Para Certeau (1982), o trabalho do historiador é construir, a partir das fontes já passadas, dos documentos possíveis, uma descrição do passado. Contudo, essa descrição nunca será o passado reconstituído, pois será uma possibilidade, vista de uma perspectiva, que é limitada pelas próprias condições do pesquisador e das fontes.

Esse é o percurso historiográfico, a escrita da história, a qual Certeau, denomina trabalho sobre o morto. Pois o que existe por parte do historiador é uma pesquisa sobre um fato já acontecido, impossível de ser reconstituído. Portanto, esse sempre será um dado aproximado. No entanto, podemos pensar isso quando se localizam as fontes, os documentos, as fotografias. Mas será que no caso africano, esse percurso se dá da mesma forma? Essa é uma questão delicada, pois mesmo as pessoas que se lembram, a principal fonte da memória, têm suas lembranças dadas em um presente, pois temporalmente elas não estão no passado, além do mais, existe o fato normalmente aceito de que a memória seja seletiva.

No caso africano, essa relação com a memória, além do aspecto coletivo, insere-se no que se chama, segundo Hampaté Bâ (2010), uma tradição viva, pois ao estabelecer-se a transmissão da lembrança ao longo das gerações, acredita-se - e, aliás, toda a sociedade tradicional se baseia neste fato - que os dados, as fontes não podem ser modificadas, já que existe uma ligação ética e metafísica com a palavra, e o seu mecanismo da transmissão.
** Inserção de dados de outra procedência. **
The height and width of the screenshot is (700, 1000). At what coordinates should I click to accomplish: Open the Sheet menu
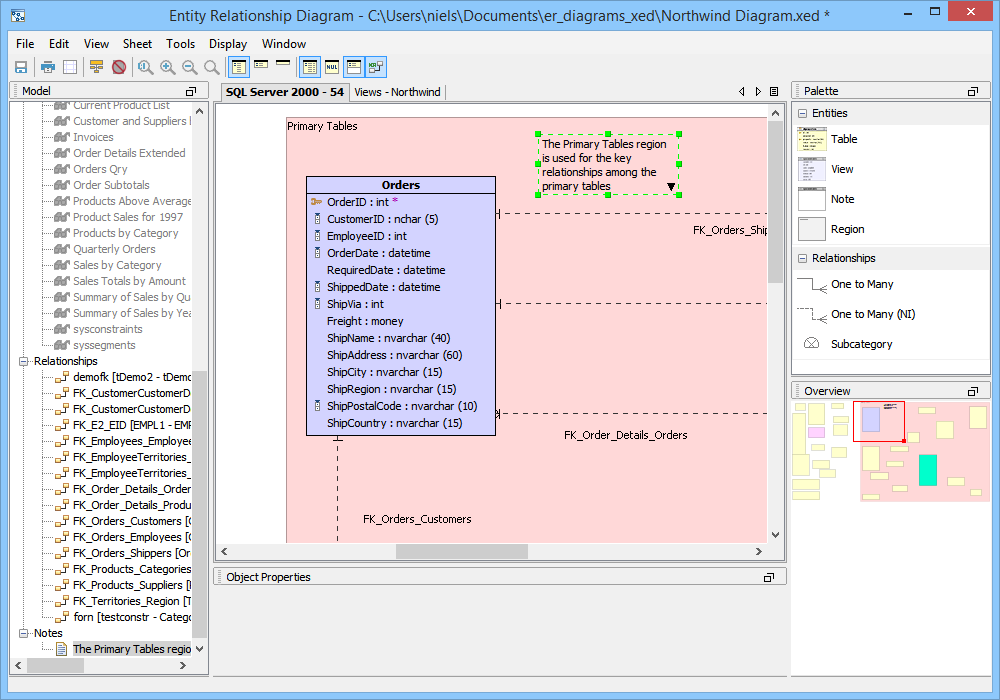tap(137, 44)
Desse modo, tem-se na memória um registro confiável, que no caso do oeste africano é muito mais confiável do que qualquer documento escrito.

Tudo que uma sociedade considera importante para o perfeito funcionamento de suas instituições, para uma correta compreensão dos vários status sociais e seus respectivos papéis, para os direitos e obrigações de cada um, tudo é cuidadosamente transmitido. Numa sociedade oral isso é feito pela tradição, enquanto numa sociedade que

adota a escrita, somente as memórias menos importantes são deixadas a tradição. É esse fato que levou durante muito tempo os historiadores, que vinham de sociedades letradas, a acreditar erroneamente que as tradições eram um tipo de conto de fadas, canção de ninar ou brincadeira de criança. (VANSINA, 2010, p.146).
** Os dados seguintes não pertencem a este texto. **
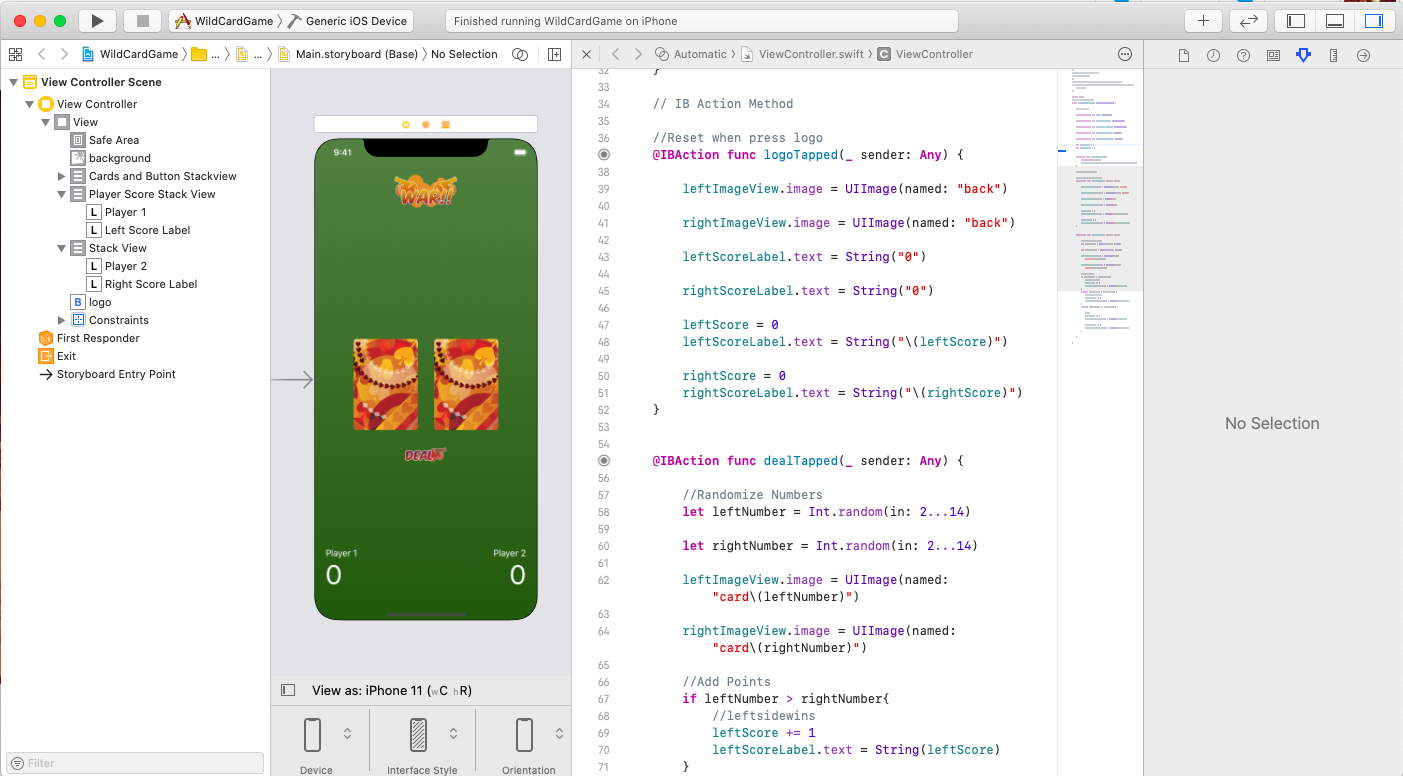Open the Library with the plus button
The width and height of the screenshot is (1403, 776).
[1203, 21]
A memória, na perspectiva de Amadou Hampaté Bâ, é a própria história, por isso na tradição africana relatada por Hampaté Bâ (2003; 2010) esses termos chegam a confundir-se. Nessa perspectiva, não existe uma ruptura ou linha que de fato afirme o que é história ou o que é memória. Essa noção é relevante para que se compreenda o universo de práticas e saberes da África tradicional.

É importante retomar a reflexão de Joseph Ki Zerbo (2010) que, ao ajudar a estabelecer um método de estudos para a história da África, indica a tradição oral como uma das referências, e nesta a memória. Em nosso caso, uma vez que a pesquisa se dá a partir da análise de obras de Amadou Hampaté Bâ (2003; 2010) e não como uma pesquisa de campo, in loco - o que talvez possibilitasse uma compreensão empírica da cultura que estamos tratando -, parece-nos ser mais coerente nos estabelecermos no método de Joseph Ki Zerbo, já que o mesmo não fere tampouco desconstrói o modelo próprio da tradição oral, mas ao mesmo tempo subsidia o investigador com outras técnicas e métodos teóricos que o auxiliem na interpretação dos dados.
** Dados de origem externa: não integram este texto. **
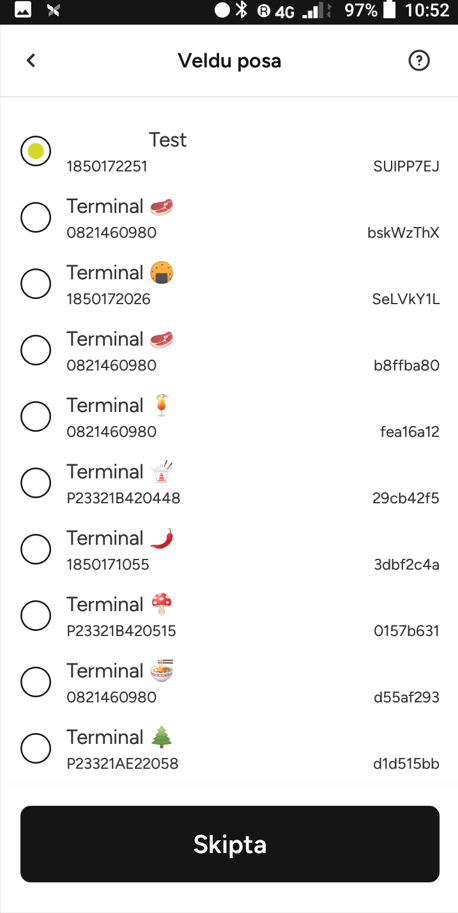Tap the mushroom emoji terminal icon
Viewport: 458px width, 913px height.
[161, 604]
O método investigativo sobre a África vai se consolidando e assim concebe um caminho para a escrita da história da África, uma historiografia que dê conta de interpretar do modo mais coerente possível o registro cultural que se encontra no continente africano. A oralidade irá compor de modo especial este método investigativo e a palavra falada será então estudada com atenção, e isso dentro do seu universo.

Na concepção africana, segundo Hampaté Bâ (2010), não se pode mentir, os vínculos estabelecidos com a comunidade abrangem não somente a relação com os viventes, mas também com aqueles que já se foram. Assim nos diz: “Para eles, a mentira não é simplesmente um defeito moral, mas uma interdição ritual” (p.176).

Dessa maneira, um elo é estabelecido, e a vida dos falecidos é manifestada, pela fidelidade as suas lembranças, a sua palavra. Desse modo, no contexto cultural africano, a palavra cria ou mata, caso seja proferida de maneira falsa.